Le remplacement du chef du gouvernement, Habib Essid, s'est avéré un peu plus compliqué que prévu. Après avoir lancé son initiative de gouvernement d'unité nationale, le président de la République, Béji Caïd Essebsi, doit trouver un moyen pour désigner un nouveau chef du gouvernement ou de reconduire Habib Essid à la tête d'une nouvelle équipe. Cela dépendra des consultations entre partis. Consultations actuellement brouillonnes. Le seul parti à s'être, très vite, déclaré ouvertement contre Habib Essid est Nidaa Tounes. Peut-être à cause d'un certain manque d'expérience, le parti a pris une position ferme et définitive en demandant la démission de l'actuel chef du gouvernement, réduisant sensiblement sa marge de manœuvre lors d'éventuelles négociations. Dans une déclaration à la TAP faite le 13 juin, Abdelaziz Kotti, porte-parole du parti, s'est essayé à une certaine contorsion en vue de tenter d'assouplir la position de Nidaa. En effet, il a déclaré que Nidaa Tounes avait demandé le remplacement de Habib Essid et non la démission de ce dernier…
Au début, l'initiative présidentielle semblait être irréalisable, du moins telle que l'imaginait le président : sans la démission de Habib Essid. D'ailleurs, Béji Caïd Essebsi, lors de son interview du 2 juin avait fortement suggéré que l'actuel chef du gouvernement devait laisser sa place. Aujourd'hui, les positions se sont relativement assouplies car, hormis Nidaa, les partis de la coalition gouvernement ont apporté leur soutien à Habib Essid.
Quant à Habib Essid, il s'accroche ! Depuis l'annonce de l'initiative présidentielle, Habib Essid est très actif et multiplie les messages.

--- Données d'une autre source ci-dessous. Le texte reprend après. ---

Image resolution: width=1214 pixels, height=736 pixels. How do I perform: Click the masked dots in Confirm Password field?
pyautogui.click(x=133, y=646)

Il s'est accordé une balade pédestre pour aller de la Kasbah au ministère de l'Intérieur. Au cours de l'ouverture du festival de la Médina, Habib Essid a demandé au chanteur Lotfi Bouchnak de lui répéter une chanson dont le refrain est « Prenez les postes et les sièges, mais laissez-moi la patrie ». Par ailleurs, le chef du gouvernement s'est offert une visite inopinée au gouvernorat de Béjà, en plus des conseils des ministres et du rythme normal de réunions bilatérales, dont la dernière a eu lieu avec Chedly Ayari, gouverneur de la Banque centrale.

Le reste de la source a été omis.